Television in Pakistan started in 1964 and the first live transmission of Pakistan Television began on 26 November 1964, in Lahore.

History
In Pakistan Television was first introduced in an exhibition near Mazar-e-Quaid on 16 September 1955. This event was arranged by American consulate in Karachi. The idea of establishing the television industry in Pakistan was conceived by the National Education Commission with the support of President Ayub Khan. Originally a private sector project in 1961 by prominent industrialist Syed Wajjid Ali who signed a joint venture agreement with Nipon Electric Company (NEC), leading Pakistani engineer Ubaidur Rahman was appointed by Wajjid Ali to head the television project. By 1962, after a series of pilot transmission tests, the project was quickly taken over by the Ayub Khan Government in 1963 for the "greater national interest of Pakistan". President Ayub Khan re-appointed Ubaidur Rahman in 1963 under the Ministry of Information to continue with the NEC joint venture collaboration to launch Pakistan Television or PTV. The project began with a tent on the back lot of Radio Pakistan Lahore where a transmission tower and a studio were constructed.
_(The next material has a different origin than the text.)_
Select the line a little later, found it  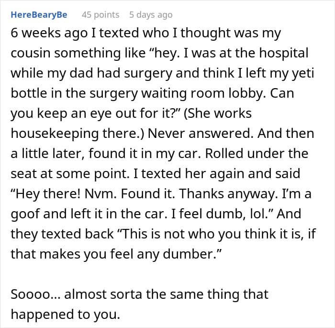tap(159, 154)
On 26 November 1964, the first official television station commenced transmission broadcasts from Lahore, followed by Dhaka in 1965 (then the capital of East Pakistan). A third centre was established in Rawalpindi-Islamabad in 1965 and the fourth in Karachi in 1966. Later centres in Peshawar and Quetta were established by 1974. PTV was given under Television Promoters Company in 1966 which was established under Ministry of Information and Broadcasting in the same year. TPC was upgraded to Pakistan Television Corp in 1967. In 1972 PTV Corporation was nationalized. Originally broadcast in black and white, PTV's experimental colour transmission began on 20 December 1976. With this new upgrade in techniques and equipment, the Pakistan Television Academy was founded and opened in 1987 to teach students who wished to work in the medium. As with the other agreement, the government financed most of the funds while the private venture capitalists offered to fund the remainder. Late 1980s morning transmission started on PTV.
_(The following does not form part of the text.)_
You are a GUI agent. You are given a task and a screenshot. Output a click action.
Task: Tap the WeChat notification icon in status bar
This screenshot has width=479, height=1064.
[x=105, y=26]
In 1990, the then government launched the first semi government TV network of the country by the name of "Peoples Television Network" (PTN) under the Peoples TV Network, a wholly owned company of Shalimar Recording Company (which is Shalimar Recording and Broadcasting Company now). PTN, the wholly owned company was merged with Shalimar Recording Company in 1991 and the TV Channel PTN was renamed as Shalimar Television Network (STN). PTN/STN started from Islamabad first and then from Karachi, Lahore and by mid-1990s the network made its way to the whole of the country. STN for the first time in Pakistan started the programming of CNN International on the terrestrial beam, this was the first project of STN. Soon programs of BBC World started. In 1990, PTN under an agreement with the a private company (Inter-flow) started first ever private TV slot of Pakistan, Network Television Marketing (NTM), in this way STN's broadcast became the combination of programming of CNN, slot of NTM and limited broadcasts of programming of BBC World and German DW TV. This successfully continued till 1999. NTM came as a breath of fresh air to the Pakistani viewers due to its fresh and innovative programming.

PTV Network launched a full-scale satellite broadcasting service in 1991-1992. PTV-2, the first ever satellite channel of Pakistan started in 1992. In 1994, PTV was made part of the satellite beam along with PTV-2. PTV 2 was renamed as PTV World in 1998. PTV-2/World also enjoyed viewership on terrestrial beam. In 1998 PTV in association with a private company (Prime Entertainment Network) started PTV Prime, exclusively for European and later for American viewers. Digital TV satellite broadcasting was launched in 1999. PTV/PTV-1 got its satellite beam (independent of PTV 2/World) in 2001.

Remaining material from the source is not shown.